### About this task
Every line in the records below between the one holding "Where should I click to: Click the ridged" and the one holding "Task: Click the AO VIVO badge on thumbnail", inclusive, is to be set down exactly; all other lines are to be left out.

### Task input
[Start of Attachment]

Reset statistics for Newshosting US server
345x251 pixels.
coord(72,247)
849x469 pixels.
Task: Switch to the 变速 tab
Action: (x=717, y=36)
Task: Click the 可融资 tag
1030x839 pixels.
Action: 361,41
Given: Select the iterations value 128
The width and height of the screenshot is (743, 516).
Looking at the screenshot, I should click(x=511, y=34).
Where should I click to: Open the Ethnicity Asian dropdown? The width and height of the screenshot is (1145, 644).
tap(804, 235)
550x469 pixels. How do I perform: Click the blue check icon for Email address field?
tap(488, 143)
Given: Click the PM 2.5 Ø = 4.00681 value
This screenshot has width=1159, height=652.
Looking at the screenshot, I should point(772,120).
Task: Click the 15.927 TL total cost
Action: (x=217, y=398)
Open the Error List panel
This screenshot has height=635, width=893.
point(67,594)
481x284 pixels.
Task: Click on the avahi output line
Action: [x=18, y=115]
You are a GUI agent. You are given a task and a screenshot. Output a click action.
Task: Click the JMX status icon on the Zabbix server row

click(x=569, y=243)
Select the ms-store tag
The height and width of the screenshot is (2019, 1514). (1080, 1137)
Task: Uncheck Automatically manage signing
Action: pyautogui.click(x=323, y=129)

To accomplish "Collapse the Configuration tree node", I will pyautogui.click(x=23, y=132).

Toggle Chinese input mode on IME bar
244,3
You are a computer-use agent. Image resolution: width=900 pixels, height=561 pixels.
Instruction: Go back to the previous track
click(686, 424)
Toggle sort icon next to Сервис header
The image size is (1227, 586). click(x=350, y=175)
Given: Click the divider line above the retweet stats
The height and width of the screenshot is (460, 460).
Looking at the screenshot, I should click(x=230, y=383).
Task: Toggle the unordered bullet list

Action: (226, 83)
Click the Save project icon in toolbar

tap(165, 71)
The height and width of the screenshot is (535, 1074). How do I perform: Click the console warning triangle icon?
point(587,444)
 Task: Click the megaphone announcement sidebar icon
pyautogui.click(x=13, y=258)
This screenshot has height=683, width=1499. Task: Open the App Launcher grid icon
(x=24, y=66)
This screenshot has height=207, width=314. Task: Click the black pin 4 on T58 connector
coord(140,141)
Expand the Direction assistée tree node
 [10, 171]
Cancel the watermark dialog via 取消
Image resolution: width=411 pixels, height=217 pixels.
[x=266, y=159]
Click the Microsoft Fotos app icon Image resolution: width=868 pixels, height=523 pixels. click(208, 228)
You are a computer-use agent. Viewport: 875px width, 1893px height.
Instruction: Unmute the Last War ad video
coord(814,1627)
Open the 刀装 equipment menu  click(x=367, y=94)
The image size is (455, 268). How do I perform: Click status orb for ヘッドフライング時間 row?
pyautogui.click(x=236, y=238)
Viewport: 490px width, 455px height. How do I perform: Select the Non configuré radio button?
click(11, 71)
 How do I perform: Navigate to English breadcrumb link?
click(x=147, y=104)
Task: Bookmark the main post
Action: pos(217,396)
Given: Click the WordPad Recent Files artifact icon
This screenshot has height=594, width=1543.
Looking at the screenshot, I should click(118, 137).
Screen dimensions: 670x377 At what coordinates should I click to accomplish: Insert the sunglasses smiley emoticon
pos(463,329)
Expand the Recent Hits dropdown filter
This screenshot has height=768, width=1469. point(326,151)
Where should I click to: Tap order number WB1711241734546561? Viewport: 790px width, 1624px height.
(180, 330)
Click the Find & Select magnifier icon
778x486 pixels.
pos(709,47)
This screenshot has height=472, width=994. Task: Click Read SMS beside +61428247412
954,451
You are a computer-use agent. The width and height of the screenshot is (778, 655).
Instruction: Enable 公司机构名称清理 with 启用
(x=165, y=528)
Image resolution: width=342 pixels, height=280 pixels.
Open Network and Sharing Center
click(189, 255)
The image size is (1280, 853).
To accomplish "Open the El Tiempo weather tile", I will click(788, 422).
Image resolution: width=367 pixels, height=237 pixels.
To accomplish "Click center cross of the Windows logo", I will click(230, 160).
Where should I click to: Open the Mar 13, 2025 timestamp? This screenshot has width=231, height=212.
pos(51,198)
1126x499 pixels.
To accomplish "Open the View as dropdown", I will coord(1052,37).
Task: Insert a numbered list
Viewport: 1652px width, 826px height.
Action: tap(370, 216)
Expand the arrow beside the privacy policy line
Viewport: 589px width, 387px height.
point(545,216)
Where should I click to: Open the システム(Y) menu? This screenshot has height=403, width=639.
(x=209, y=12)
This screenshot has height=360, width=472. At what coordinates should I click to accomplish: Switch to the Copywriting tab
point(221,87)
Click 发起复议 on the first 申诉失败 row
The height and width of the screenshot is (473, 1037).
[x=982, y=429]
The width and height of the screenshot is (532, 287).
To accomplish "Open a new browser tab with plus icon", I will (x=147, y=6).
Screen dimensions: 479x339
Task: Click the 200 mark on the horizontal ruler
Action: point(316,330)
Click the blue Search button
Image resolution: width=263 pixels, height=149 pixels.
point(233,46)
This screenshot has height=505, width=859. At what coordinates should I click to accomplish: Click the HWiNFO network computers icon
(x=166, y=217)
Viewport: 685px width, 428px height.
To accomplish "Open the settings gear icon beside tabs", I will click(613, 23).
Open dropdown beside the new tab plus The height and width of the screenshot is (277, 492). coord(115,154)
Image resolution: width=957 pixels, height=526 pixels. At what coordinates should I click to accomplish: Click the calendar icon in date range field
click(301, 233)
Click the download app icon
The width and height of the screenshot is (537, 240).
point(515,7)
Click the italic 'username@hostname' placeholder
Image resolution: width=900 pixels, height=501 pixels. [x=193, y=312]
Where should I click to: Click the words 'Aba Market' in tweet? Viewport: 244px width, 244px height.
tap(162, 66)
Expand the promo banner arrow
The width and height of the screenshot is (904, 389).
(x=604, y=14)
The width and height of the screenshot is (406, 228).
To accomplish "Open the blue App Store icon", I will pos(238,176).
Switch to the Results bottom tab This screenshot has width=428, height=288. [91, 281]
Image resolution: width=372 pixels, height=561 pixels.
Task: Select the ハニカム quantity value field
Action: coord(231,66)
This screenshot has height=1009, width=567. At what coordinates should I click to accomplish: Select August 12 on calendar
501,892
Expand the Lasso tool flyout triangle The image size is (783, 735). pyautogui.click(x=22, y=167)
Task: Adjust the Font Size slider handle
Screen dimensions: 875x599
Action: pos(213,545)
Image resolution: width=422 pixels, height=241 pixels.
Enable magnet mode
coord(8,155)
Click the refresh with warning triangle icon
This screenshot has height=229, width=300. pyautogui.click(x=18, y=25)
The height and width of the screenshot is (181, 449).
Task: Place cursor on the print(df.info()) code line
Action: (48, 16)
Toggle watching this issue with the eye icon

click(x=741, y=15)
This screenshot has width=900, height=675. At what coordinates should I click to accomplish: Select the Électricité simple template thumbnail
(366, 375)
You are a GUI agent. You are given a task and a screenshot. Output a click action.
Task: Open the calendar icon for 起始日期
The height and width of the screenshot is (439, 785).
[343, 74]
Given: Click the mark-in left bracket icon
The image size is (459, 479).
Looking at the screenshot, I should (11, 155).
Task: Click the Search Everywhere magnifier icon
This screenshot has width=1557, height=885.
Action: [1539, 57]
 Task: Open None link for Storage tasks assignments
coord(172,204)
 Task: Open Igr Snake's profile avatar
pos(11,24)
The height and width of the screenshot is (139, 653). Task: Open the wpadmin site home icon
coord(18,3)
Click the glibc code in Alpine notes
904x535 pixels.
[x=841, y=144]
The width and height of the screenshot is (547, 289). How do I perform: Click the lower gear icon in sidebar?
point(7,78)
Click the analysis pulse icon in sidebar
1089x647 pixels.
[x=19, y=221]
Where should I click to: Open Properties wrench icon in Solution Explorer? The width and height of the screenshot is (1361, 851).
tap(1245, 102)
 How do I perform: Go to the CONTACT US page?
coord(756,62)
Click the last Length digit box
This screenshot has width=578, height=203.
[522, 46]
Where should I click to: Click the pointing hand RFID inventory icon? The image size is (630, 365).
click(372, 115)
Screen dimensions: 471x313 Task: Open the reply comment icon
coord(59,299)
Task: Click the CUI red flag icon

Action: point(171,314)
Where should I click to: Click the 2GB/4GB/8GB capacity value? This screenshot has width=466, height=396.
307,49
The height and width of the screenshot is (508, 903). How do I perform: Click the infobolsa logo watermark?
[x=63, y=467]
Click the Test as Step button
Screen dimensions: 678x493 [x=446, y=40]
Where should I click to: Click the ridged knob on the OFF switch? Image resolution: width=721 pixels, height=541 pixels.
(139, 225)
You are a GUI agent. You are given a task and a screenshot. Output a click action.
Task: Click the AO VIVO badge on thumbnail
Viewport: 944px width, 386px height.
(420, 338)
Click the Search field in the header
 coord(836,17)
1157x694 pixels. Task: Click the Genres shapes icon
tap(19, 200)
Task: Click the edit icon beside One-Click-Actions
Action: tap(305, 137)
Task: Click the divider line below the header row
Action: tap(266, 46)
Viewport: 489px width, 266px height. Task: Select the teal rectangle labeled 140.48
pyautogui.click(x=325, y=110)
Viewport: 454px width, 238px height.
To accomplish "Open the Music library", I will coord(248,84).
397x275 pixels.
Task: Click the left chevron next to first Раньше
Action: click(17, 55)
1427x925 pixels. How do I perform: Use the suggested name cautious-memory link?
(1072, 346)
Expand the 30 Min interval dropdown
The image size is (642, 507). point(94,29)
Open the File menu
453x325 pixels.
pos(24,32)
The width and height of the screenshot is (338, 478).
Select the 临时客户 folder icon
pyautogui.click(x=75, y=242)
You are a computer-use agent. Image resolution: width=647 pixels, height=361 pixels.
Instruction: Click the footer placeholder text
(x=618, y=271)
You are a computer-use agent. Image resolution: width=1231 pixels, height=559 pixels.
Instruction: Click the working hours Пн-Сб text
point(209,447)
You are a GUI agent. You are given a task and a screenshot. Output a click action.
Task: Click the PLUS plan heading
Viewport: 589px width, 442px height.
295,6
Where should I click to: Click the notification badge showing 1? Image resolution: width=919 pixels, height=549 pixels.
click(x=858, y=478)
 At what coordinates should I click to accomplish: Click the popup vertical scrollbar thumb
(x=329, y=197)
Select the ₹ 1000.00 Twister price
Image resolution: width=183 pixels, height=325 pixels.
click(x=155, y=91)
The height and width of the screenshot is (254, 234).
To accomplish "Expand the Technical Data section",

[End of Attachment]

### Written answer
Where should I click to: Click the ridged knob on the OFF switch? Image resolution: width=721 pixels, height=541 pixels.
(139, 225)
You are a GUI agent. You are given a task and a screenshot. Output a click action.
Task: Click the AO VIVO badge on thumbnail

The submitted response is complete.